Erol Sunat

Erol Sunat

Deli Bekir’in Hikayesi

Deli Bekir’in Hikayesi

Uzun uzun zaman önce memleketin birinde büyükçe bir şehir varmış. Bu şehirde de, kendi halinde, kalender bir adam yaşarmış.

Adına Bekir derlermiş.

Bazılarına göre tek hatası doğruları konuşmakmış. Ancak fakir-fukara diye onu kimse kaale almazmış!

Lafın gelişi herkesin tanıdığı bildiği dilinin ucuyla seviyorum dediği, elinden tutulur, el uzatılır gibi yapıldığı, lafla yardımcı oluyoruz denilen, kendini bilmez, Allah’tan korkmayanların hırsını ondan çıkardığı, yakasını bir türlü bırakmadığı birisiymiş bu Bekir.

Doğruyu söylediği için, doğruluktan ve dürüstlükten yana tavır koyduğu için, yakasından tutmayan, yakasını yırtmayan kalmazmış.

Sırf bu yüzden adı deliye yani Deli Bekir’e çıkmış!
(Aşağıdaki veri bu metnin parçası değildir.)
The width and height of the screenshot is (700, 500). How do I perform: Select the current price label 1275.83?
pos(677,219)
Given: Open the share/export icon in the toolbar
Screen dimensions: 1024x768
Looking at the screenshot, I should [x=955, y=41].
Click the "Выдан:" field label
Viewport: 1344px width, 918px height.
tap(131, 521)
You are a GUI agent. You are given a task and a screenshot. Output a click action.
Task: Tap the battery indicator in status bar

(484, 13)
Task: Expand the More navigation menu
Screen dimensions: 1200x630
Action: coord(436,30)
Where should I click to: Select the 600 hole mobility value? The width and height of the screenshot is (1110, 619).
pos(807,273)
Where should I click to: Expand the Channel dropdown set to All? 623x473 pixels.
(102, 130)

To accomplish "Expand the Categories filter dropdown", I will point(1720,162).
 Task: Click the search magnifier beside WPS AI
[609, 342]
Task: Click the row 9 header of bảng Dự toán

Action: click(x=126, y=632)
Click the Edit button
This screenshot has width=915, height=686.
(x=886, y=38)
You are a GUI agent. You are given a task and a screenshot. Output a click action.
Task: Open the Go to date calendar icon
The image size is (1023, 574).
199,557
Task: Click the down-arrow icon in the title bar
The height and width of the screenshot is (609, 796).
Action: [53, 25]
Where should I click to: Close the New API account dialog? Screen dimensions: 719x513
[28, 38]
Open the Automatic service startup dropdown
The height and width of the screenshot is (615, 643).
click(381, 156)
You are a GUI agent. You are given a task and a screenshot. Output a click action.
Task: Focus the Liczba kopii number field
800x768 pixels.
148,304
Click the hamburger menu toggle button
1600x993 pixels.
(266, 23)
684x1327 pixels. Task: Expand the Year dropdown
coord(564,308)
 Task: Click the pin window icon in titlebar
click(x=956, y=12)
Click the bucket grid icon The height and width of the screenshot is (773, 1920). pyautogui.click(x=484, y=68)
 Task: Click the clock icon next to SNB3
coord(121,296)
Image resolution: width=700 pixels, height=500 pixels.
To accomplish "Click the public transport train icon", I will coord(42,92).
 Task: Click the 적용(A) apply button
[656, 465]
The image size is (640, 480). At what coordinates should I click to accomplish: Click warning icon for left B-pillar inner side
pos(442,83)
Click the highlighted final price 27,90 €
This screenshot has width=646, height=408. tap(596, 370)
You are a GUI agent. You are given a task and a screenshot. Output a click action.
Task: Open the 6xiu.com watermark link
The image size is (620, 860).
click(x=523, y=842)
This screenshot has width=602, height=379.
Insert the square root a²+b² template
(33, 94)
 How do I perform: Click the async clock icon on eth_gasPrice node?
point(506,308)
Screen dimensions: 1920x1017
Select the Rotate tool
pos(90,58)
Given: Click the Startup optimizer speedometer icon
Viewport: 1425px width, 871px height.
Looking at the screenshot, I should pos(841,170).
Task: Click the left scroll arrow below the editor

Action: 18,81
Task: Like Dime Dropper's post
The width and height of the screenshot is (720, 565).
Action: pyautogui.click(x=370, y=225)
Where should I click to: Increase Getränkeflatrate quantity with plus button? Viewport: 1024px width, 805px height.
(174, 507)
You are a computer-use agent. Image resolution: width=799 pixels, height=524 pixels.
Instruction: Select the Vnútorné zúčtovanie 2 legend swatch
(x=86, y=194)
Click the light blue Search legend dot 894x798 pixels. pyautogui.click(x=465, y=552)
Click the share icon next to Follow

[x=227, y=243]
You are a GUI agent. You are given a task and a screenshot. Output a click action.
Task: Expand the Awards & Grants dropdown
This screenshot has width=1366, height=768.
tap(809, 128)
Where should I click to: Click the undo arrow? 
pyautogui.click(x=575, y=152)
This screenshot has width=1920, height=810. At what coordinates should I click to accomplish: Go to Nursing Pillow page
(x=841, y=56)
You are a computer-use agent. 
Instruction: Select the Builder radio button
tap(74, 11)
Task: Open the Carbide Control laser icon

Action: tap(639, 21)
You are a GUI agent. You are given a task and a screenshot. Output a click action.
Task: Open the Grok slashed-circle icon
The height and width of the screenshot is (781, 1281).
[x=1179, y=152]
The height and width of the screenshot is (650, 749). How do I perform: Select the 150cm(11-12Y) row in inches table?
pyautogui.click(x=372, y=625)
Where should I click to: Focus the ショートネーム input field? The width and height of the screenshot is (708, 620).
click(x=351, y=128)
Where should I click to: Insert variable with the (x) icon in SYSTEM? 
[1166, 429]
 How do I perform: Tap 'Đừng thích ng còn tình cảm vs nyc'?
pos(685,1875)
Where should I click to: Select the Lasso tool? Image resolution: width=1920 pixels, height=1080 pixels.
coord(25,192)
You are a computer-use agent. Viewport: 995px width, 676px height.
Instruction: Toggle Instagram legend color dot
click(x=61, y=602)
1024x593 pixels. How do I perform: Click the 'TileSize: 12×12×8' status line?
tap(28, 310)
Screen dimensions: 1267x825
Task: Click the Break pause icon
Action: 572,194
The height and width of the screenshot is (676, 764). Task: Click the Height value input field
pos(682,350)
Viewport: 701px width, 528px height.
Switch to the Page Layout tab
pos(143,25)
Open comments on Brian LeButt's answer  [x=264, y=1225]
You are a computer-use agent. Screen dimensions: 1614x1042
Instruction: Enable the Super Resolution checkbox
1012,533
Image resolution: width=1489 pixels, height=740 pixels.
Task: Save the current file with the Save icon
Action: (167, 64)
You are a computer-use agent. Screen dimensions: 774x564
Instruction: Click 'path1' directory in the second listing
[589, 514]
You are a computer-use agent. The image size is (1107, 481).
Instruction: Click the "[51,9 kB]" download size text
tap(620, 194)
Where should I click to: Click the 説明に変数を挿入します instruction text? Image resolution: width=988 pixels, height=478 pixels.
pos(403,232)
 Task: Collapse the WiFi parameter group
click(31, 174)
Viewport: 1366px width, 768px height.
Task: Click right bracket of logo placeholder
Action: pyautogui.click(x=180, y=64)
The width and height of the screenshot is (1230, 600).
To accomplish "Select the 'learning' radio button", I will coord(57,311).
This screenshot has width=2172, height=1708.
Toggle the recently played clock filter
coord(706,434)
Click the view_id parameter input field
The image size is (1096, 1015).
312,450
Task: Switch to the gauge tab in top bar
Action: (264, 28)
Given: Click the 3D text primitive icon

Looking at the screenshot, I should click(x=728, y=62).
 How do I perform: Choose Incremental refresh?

Yine bir gün meydana doğru yürümüş, yüksek bir yere tırmanmış. Ayağa kalktıktan sonra, kendince ne yanlış varsa sayıp dökmeye başlamış.

Yok demişler, bu akıllanmayacak, deli dedik, zıvanadan çıktı.

Bağırmışlar:

Senden başka doğruları söyleyecek kalmadı mı?

Çulsuz, şu haline bak, dilenci olsan kimse on para vermez!

Sana ne sağın, solun derdi?

Ne üstüne vazife?

Sen kimsin? Nesin, necisin?

Sıfatın ne be adam?

Yakanı parçaladık, ne susar, ne vazgeçersin.

Ha biraz sus arkadaş!

Dün yakanı paraladık, daha da kızdırırsan kafanı parçalarız senin!

İndirin şu densizdi, kendini bilmezi aşağıya, abuk sabuk konuşup insanların huzurunu kaçırmasın!

Ne yapsın Deli Bekir çarnaçar inmiş aşağıya…

Aradan birkaç gün geçmiş.

Birileri gelmiş yanına…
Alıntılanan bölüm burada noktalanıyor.